Showing posts with label Articles. Show all posts
Showing posts with label Articles. Show all posts
Bernanke Gives Traders An Early Christmas Present
Markets watched the FOMC announcement yesterday with great anticipation. Only 11% of economic analysts supported tapering at this meeting. Even though analysts including this writer did not expect to see tapering the overall market opinion yesterday and expectation was a $10 billion cut and that is exactly what Mr. Bernanke gave them. Maybe it was a Christmas present. Historically the Fed has not made any changes to its policy in December. With the changeover in leadership next month from Mr. Bernanke to Janet Yellen analysts were expecting Mr. Bernanke to leave things on hold. But never say that Mr. Bernanke did not know how to play to an audience. Instead of going out with a whimper he left with a roar. When the decision was published markets went for a wild ride, even those traders who were hoping for the tapering were surprised. The US dollar soared and then tumbled and then adjusted and corrected and for a while ended up just where it had started close to the 80.20 price. This morning the greenback is now at 80.75 and continuing to climb. The tapering was nice but it was the upward revision in 2014 GDP, and the positive comments on the accelerating jobs market and the fact that unemployment was falling faster than expected. The Fed painted a glowing picture of the US economic recovery.
The euro gave up 22 points to trade at 136.63 after soaring to the 1.38 price after the announcement. It was amazing to see market reaction on the charts after the Fed statement. The decision to taper is “ultimately positive for the dollar,”, because the Fed has become the first major central bank to begin policy normalization and has essentially endorsed the strength and stability of the U.S. economy. The dollar had initially weakened as news of the taper was offset by a dovish statement. German business sentiment picked up in December, according to a business-confidence index from the Ifo institute, paving the way for broader growth next year.
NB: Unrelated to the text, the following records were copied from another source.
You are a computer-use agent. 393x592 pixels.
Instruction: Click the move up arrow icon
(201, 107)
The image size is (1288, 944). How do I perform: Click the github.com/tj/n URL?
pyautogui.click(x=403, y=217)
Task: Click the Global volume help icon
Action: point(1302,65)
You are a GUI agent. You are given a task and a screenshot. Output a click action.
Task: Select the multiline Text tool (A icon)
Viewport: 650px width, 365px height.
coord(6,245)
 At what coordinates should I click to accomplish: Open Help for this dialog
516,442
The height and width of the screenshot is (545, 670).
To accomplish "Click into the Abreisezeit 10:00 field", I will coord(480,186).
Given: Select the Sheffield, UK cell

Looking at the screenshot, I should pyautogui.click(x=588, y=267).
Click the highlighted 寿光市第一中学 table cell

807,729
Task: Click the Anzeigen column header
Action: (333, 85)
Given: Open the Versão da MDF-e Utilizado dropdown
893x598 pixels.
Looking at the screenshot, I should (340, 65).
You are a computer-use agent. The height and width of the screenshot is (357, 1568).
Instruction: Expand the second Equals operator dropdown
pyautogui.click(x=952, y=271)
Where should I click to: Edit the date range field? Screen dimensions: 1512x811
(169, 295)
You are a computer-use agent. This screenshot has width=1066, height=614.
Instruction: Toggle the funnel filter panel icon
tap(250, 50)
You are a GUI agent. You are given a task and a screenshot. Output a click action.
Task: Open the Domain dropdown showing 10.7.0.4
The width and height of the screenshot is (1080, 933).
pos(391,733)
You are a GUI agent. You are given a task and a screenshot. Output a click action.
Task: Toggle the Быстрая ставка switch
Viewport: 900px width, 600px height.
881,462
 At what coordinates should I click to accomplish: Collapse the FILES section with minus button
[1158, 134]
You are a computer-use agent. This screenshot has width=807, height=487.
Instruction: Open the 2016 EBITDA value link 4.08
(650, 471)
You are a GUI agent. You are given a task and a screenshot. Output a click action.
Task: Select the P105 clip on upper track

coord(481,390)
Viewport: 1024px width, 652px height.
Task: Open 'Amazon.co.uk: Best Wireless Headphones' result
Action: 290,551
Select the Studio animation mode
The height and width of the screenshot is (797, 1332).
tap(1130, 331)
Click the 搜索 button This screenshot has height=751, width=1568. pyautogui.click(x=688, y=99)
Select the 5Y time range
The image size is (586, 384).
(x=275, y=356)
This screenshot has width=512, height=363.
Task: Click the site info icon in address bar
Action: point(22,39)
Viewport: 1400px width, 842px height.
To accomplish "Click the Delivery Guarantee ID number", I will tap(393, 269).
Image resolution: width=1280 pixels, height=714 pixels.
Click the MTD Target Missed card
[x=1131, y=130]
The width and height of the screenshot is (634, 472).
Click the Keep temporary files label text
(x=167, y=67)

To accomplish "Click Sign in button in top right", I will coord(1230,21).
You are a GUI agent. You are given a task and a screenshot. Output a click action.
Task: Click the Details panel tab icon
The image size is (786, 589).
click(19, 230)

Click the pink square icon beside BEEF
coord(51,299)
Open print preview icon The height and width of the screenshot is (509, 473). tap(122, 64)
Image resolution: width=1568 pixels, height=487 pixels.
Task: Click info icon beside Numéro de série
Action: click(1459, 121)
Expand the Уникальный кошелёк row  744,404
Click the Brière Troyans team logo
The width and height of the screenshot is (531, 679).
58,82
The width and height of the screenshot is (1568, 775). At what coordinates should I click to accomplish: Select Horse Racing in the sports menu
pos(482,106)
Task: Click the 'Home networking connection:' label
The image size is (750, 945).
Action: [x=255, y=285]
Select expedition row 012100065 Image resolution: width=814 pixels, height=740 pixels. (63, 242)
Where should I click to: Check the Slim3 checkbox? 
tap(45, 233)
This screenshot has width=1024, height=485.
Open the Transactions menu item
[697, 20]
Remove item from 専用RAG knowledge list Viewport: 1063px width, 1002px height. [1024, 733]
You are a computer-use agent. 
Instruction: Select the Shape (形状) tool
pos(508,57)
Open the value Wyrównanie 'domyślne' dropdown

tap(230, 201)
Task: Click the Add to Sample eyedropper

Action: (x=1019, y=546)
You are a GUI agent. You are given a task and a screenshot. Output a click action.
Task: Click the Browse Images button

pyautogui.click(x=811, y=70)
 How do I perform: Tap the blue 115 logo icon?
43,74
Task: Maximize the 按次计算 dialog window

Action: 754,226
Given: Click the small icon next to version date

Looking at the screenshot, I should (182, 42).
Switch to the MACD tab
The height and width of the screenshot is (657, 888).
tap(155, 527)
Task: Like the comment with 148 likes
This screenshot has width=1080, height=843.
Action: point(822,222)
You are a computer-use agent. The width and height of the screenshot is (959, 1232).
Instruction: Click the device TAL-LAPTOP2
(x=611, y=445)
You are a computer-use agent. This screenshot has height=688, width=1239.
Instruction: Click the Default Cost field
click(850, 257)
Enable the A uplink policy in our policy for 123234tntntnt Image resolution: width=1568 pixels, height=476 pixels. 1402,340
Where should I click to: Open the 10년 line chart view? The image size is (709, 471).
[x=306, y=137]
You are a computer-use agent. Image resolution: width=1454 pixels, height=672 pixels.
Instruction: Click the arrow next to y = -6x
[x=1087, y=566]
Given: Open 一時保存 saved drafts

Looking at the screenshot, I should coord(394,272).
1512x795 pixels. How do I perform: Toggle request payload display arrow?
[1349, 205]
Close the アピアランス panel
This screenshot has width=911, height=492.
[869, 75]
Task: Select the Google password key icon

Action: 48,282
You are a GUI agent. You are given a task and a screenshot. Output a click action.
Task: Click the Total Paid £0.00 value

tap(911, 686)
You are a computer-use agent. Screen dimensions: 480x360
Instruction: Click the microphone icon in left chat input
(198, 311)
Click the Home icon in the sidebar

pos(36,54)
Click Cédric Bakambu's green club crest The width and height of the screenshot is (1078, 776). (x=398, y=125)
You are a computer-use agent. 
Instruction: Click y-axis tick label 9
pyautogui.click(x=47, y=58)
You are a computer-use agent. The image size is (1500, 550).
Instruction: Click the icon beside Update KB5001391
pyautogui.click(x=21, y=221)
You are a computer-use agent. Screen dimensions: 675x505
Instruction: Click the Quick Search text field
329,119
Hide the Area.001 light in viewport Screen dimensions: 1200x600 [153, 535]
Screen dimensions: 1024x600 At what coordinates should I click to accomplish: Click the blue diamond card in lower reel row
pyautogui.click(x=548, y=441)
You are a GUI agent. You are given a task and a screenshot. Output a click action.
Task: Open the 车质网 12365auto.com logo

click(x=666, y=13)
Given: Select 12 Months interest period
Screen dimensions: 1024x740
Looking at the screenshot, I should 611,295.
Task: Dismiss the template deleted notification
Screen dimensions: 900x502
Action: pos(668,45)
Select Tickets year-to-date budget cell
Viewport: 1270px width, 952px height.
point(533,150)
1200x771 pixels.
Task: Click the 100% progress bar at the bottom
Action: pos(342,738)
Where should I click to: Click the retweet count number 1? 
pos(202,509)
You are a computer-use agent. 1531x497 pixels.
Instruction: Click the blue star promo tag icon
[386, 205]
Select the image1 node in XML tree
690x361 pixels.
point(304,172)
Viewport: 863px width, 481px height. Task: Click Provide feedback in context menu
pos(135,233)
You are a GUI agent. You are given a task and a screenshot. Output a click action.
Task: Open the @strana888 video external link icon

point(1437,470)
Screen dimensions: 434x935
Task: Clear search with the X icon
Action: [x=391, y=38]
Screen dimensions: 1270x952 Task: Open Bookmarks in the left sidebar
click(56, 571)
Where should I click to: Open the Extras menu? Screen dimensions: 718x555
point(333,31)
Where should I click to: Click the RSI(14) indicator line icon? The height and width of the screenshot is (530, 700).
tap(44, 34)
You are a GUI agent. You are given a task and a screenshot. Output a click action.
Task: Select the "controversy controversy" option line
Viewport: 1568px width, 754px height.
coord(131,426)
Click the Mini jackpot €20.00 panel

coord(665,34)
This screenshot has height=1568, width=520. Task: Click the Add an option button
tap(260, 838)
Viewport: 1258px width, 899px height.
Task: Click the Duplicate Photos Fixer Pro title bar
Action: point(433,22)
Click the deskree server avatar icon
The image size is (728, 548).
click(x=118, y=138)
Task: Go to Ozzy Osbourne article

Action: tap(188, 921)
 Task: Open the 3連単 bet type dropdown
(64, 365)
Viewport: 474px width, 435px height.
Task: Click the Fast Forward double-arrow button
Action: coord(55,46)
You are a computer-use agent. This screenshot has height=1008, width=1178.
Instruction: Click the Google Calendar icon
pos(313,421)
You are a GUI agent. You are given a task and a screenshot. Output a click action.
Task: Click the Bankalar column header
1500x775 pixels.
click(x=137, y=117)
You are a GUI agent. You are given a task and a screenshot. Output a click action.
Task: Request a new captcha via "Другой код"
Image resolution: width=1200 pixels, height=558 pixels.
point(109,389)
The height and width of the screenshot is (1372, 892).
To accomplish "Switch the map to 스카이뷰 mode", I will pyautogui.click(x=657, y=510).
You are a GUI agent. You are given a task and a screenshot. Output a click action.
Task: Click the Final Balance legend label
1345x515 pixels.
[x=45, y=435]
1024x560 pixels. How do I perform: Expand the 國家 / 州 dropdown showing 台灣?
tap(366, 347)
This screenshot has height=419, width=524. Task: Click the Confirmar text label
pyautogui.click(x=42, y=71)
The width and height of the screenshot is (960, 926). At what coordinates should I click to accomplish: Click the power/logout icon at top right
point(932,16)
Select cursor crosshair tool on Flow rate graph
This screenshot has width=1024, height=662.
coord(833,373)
The upbeat sentiment data comes a day after the ZEW sentiment survey showed German economic expectations jumped in December to their highest level since April 2006. Overnight the EU ministers agreed on a banking supervisor and policing activities for all banking in the Eurozone with the powers being turned over to the EU as opposed to individual member states.
Sterling climbed to $1.6398, paring some of its gains against the greenback after the Fed decision. Data released earlier Wednesday showed that the U.K.’s unemployment rate unexpectedly dropped to 7.4% in October, approaching the 7% threshold set by the Bank of England for when it could consider raising interest rates. The BOE currently expects the unemployment rate to fall to 7% by the third quarter of 2015.
The Japanese yen topped 104 against the greenback before the close and remained above in the Asian session. For Bank of Japan officials, the Federal Reserve’s decision to slow asset purchases is a good sign for Japanese exports as it reflects a continued U.S. economic recovery but the resulting further weakening of the yen is a double-edged sword for a resource-poor country. The Fed’s tapering method may provide a hint for the BOJ’s eventual exit from its own aggressive easing but for now, BOJ board members are mulling over options privately, pointing that before discussing the issue in public, they have to ensure the economy will overcome an expected slump in demand after the April tax hike.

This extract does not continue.